Excerpt From: Salisbury Post. Written By: Josh Bergeron.
The Republican replacement for Obamacare represents the kind of reforms Rep. Richard Hudson says he’s dreamed about his entire adult life.
Hudson, a Republican who represents much of Rowan County, spoke in an interview with the Salisbury Post about his support for the American Health Care Act and a recent report about the financial and human costs of the bill. Introduced by Republicans, the AHCA would replace the Affordable Care Act, commonly called Obamacare. The recent report from the Congressional Budget Office concluded that the GOP version of health care would reduce the federal deficit but that tens of millions more people would be uninsured.
On Tuesday, Hudson said the newly introduced health care bill shows that Republicans are keeping a promise to repeal and replace the ACA.
“I promised when I ran for re-election, actually I promised it on all of my campaigns, that I would do what I could to repeal Obamacare and replace it with a market-based system that puts individuals in charge,” he said. “We’re keeping that promise, but we’re also doing it in a responsible way so that people don’t fall through the cracks. We want this to work for all Americans and do it the right way.”
Hudson, a member of the Energy and Commerce Committee’s Health Subcommittee, said he is hopeful that Democrats and Republicans can work together “to get it right.”
Some provisions of the American Health Care Act include: repealing a mandate that individuals maintain coverage; eliminating tax penalties for people who don’t have health insurance; allowing insurance companies to charge higher premiums for people who don’t maintain coverage; replacing subsidies for health care with tax credits; and restructuring Medicaid so that states receive specified amounts of money each year. It keeps some provisions of the current law, such as allowing people to stay on their parents insurance plans until the age of 26.
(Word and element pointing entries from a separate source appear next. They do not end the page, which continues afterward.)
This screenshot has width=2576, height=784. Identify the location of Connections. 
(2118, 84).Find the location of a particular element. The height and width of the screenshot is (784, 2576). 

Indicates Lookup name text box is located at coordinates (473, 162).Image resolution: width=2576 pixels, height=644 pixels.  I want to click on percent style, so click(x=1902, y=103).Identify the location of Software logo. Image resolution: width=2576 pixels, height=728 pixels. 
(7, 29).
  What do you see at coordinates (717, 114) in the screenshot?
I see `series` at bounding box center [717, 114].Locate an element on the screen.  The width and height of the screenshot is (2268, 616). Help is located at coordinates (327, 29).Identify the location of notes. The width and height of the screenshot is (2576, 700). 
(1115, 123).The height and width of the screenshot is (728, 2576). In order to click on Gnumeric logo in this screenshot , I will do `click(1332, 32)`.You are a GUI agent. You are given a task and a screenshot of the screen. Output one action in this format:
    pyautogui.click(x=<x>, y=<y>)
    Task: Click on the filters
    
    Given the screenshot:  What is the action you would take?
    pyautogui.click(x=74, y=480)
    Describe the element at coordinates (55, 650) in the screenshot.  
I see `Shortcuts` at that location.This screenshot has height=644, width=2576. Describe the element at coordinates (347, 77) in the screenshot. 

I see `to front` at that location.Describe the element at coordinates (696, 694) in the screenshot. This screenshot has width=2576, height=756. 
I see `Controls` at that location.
The bill has received vocal opposition from Democrats and conservative Republicans shortly after its introduction. Opponents included Rep. Mark Meadows, a Republican who represents the state’s 11th Congressional District and chairs the conservative House Freedom Caucus.
Asked about opposition from conservatives, Hudson focused on financial findings in the Congressional Budget Office report, which estimated the GOP bill would shave $337 billion off the federal deficit from 2017 to 2026.
The report also projects an $883 billion reduction in revenue because of tax cuts that would disproportionately benefit the wealthy. For example, one tax set to be repealed targets investment income of certain high-income individuals, estates and trusts.
“I think if you’re a true conservative, what you want to do is take power away from the federal government and give it to individuals and give it to states, which is what we do,” Hudson said. “You know, we’ve got an $883 billion tax cut. … You talk about saving $880 billion; that’s a huge entitlement reform that all conservatives can rally around.”